A normal weekend in 21st Century urban Britain: binge-drinking, pill-popping, football, sex, loneliness, Sunday roasts, violence, hurt, boredom, love, redemption. All under the encroaching shadow of Monday morning. Weekender follows various Edinburgh residents over the course of one weekend and ten very different tales, moving from one character to the next as their paths cross. Not too short, not too long, just right. Simple and complex, elegant yet brutal, depressing whilst also uplifting, Weekender is all things to all men. Enjoy, and remember – a lot can happen in a weekend…
The key thing about Weekender is not to be deceived by the first couple of chapters into thinking it's just another Irvine Welsh copycat. Sure, Roland Tye's book descends into the mire of Edinburgh's seedy underside quite a bit, but this is a multi-faceted view of the city. Here, in addition to sex and violence, you'll find generosity, love, friendship, and – above all – redemption. Because Weekender is (I suspect), not only a novel, but an account of a journey from darkness into light. Who knows – perhaps even Tye's own journey?

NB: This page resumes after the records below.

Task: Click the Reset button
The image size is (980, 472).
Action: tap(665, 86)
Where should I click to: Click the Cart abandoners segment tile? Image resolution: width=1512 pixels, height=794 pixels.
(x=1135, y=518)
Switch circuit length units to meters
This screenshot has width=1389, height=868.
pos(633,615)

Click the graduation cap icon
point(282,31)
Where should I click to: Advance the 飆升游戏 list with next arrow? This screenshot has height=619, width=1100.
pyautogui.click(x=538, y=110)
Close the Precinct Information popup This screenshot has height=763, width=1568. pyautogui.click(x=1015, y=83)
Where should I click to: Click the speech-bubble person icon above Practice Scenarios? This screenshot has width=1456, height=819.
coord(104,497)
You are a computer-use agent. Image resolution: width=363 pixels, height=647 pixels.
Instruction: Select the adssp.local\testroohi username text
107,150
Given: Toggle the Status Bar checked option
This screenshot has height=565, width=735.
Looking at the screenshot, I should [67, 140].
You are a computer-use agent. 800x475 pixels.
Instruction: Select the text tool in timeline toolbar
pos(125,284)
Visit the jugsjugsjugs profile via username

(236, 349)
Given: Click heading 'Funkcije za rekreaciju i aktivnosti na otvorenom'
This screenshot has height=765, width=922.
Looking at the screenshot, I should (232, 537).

The structure of the book is intriguing. Each chapter centres on a character in the book, whom we follow until the end when he or she collides with someone who then becomes the central figure in the next chapter. It's a format I've seen before in Annie Proux's Accordion Crimes, and long ago in the movie Winchester 73, but it's fresh enoough that for most readers this will be new. What's a little special is that at the end, it transpires that many of the characters are linked.
Readers will end the book having favourite characters. My stickout was Mr Palavar, although I liked Anthony, too, who sounded as though he might be the author himself. They seem real, these people – flawed yet with saving graces (in most cases). And it's an intensely moral book. Read it see what I mean.